I re-filed for VA benefits and got my Senator’s office involved to expedite the process since it had already been 3 years since the initial filing. I had heard that if you appeal within a year of the denial (and it is overturned) that your benefits will be backdated to the date of the original application. After over a year of working with the Senator’s office, my claim was partially approved. After 4 years, I received 70% partial disability for PTSD alone. I am still waiting on the VA to complete my claim for Tinnitus, Hearing Loss, Sleep Apnea, and TBI & Hip Issues.

The fight is far from over. I am still trying to get my discharge upgraded. Given the letter that I received from the VA, I hope it won’t be too hard of a task. But you never know what will happen when dealing with the Government.

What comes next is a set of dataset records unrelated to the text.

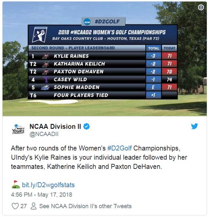Click the person icon beside See other Tweets

point(33,206)
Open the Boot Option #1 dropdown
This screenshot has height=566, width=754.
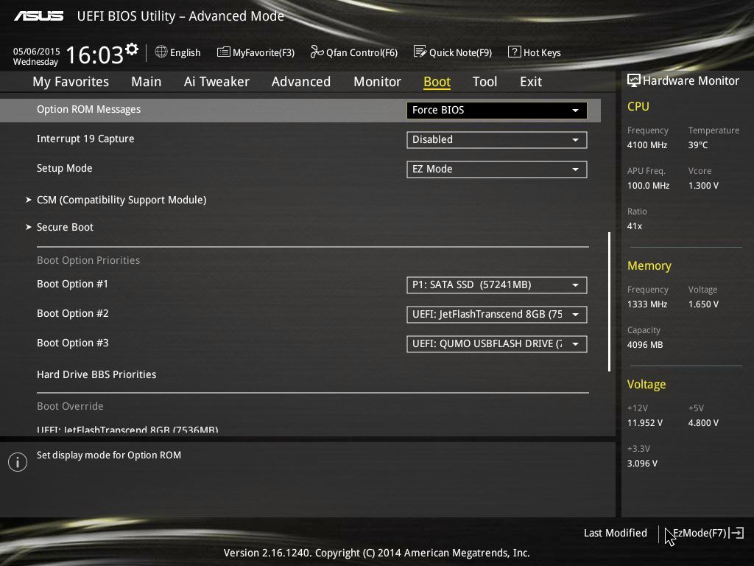point(496,285)
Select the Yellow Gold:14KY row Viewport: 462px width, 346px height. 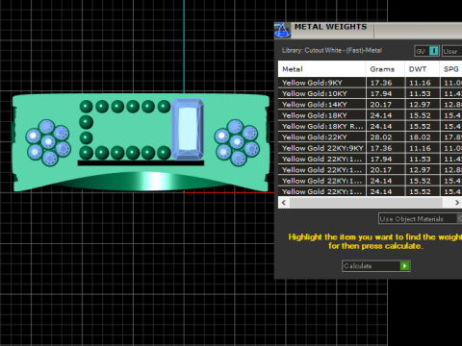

I want to get my story out there to raise awareness for PTSD, TBI and Other than Honorable discharges. Not everyone who has a less than Honorable discharge is a scumbag. Some of us were simply reacting to situations that were out of our control. I did what I did because I feared for my safety and the safety of those around me. There is hope for us. The military and the VA may want you to think that there’s nothing you can do to change it and that our situations are hopeless but they aren’t! You can get the benefits that you deserve. It’s a long fight, but it’s worth it.

And on today of all days, I want to wish you a Happy Veteran’s Day. I know that you might feel less deserving than others. But remember this: You served. You deserve the all of the praise and thanks that you may get.